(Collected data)
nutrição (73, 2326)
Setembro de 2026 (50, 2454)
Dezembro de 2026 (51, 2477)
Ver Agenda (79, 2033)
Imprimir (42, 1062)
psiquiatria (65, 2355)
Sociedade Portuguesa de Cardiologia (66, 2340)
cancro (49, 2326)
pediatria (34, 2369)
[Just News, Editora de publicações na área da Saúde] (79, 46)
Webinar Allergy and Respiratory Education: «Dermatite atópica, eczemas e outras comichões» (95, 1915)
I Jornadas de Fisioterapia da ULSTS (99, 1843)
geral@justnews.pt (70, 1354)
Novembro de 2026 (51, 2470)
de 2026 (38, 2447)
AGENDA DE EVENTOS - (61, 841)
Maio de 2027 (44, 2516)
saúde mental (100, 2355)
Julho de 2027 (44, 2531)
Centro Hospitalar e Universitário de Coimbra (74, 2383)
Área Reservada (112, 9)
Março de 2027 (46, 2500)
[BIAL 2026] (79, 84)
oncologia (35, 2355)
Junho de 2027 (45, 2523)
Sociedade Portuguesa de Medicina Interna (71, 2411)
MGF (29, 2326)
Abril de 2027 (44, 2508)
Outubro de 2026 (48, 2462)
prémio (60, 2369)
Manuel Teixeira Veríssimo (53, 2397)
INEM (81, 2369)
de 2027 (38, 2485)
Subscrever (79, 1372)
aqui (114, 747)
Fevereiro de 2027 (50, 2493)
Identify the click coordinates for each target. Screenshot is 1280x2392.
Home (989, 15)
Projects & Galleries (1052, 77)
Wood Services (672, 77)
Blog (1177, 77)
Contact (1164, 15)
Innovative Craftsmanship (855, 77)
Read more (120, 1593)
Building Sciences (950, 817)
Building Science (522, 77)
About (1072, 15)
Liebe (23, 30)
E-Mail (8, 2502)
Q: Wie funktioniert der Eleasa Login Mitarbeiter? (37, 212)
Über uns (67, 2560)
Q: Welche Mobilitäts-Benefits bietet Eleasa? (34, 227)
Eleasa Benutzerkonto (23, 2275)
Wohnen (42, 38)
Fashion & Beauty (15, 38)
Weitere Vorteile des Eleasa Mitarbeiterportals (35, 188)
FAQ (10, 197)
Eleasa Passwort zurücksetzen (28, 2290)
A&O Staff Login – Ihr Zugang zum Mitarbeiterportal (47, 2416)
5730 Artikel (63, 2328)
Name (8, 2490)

■ What the task asks ■
For the word "Building", find all matching lines in the entries above and copy them out.

■ Written solution ■
Building Sciences (950, 817)
Building Science (522, 77)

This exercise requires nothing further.